Question

the volume of a cone is 926 cubic cm. its height is 6.3 cm. the base radius is closest to?

Explanation:

Step1: Recall the volume formula of a cone

The volume \( V \) of a cone is given by the formula \( V=\frac{1}{3}\pi r^{2}h \), where \( r \) is the radius of the base and \( h \) is the height of the cone. We know \( V = 626\space cm^{3}\) and \( h=6.3\space cm \), and we need to solve for \( r \).

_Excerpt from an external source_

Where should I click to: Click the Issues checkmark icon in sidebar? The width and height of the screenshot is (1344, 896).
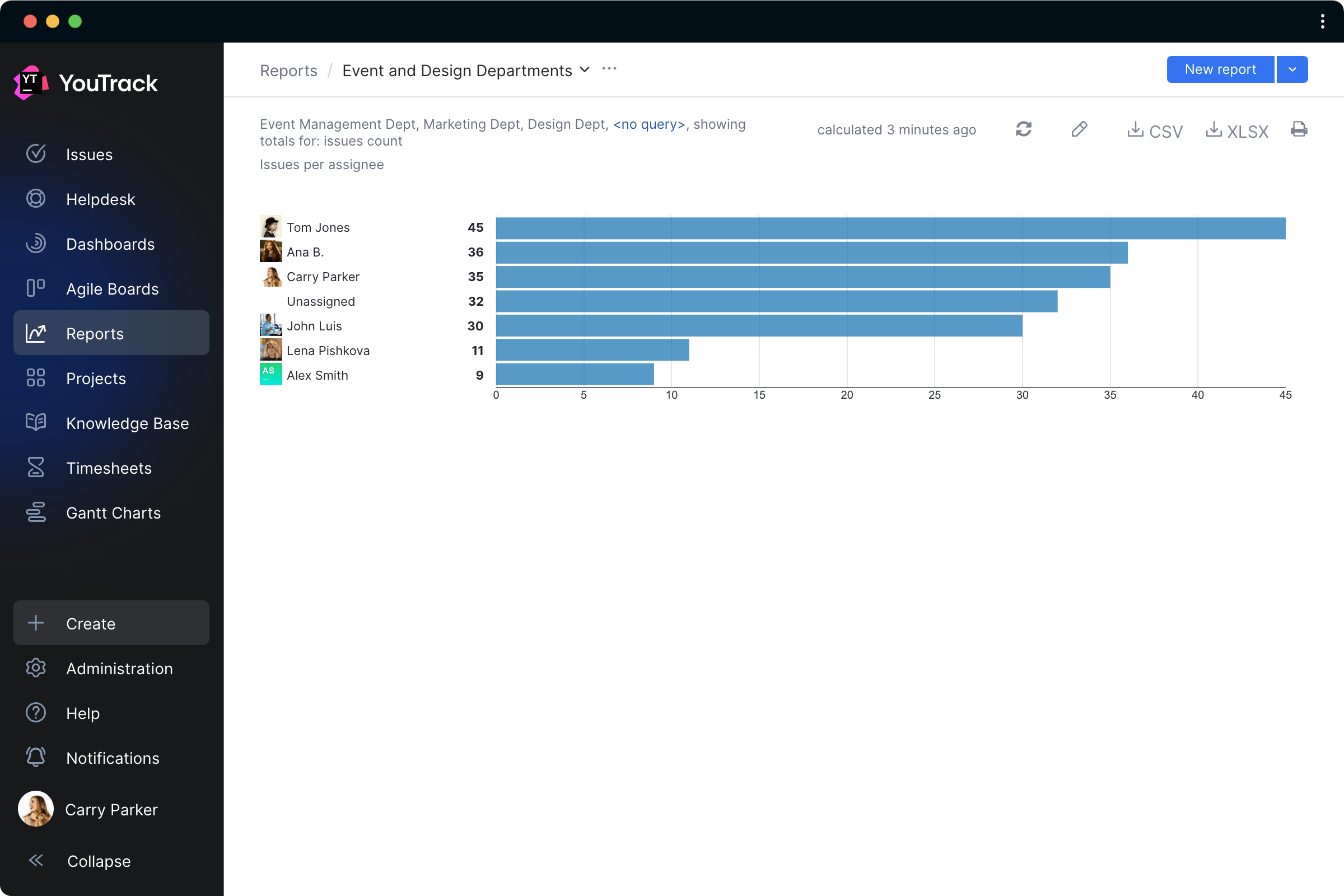(36, 153)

First, we can rearrange the formula to solve for \( r^{2} \):
\[
r^{2}=\frac{3V}{\pi h}
\]

Step2: Substitute the given values

Substitute \( V = 626 \), \( h = 6.3 \) and \( \pi\approx3.14 \) into the formula for \( r^{2} \):
\[
r^{2}=\frac{3\times626}{3.14\times6.3}
\]
First, calculate the numerator: \( 3\times626 = 1878 \)
Then, calculate the denominator: \( 3.14\times6.3=19.782 \)
So, \( r^{2}=\frac{1878}{19.782}\approx94.93 \)

Step3: Solve for \( r \)

Take the square root of \( r^{2} \) to find \( r \):
\[
r=\sqrt{94.93}\approx9.74\space cm
\]
If we round to a reasonable decimal place or check the closest value, we can see that the radius is closest to \( 10\space cm \) (or depending on the required precision, but if we calculate more accurately, let's re - check the calculation:

Wait, let's recalculate \( \frac{3\times626}{3.14\times6.3} \):

\( 3\times626 = 1878 \)

\( 3.14\times6.3=19.782 \)

\( 1878\div19.782\approx94.93 \)

\( \sqrt{94.93}\approx9.74 \), which is closest to \( 10\space cm \) (if we consider whole numbers) or if we have options with one decimal place, maybe \( 9.7\space cm \) or \( 9.8\space cm \), but the main calculation gives us approximately \( 9.7\space cm \) to \( 9.8\space cm \), and the closest whole number is \( 10\space cm \).

Answer:

The base radius is closest to \(\boldsymbol{10\space cm}\) (or approximately \(9.7\space cm\) depending on the required precision). If we consider the calculation more precisely, \(\sqrt{\frac{3\times626}{3.14\times6.3}}\approx9.7\space cm\), so the radius is closest to \(10\space cm\) (or \(9.7\space cm\) if we take one decimal place).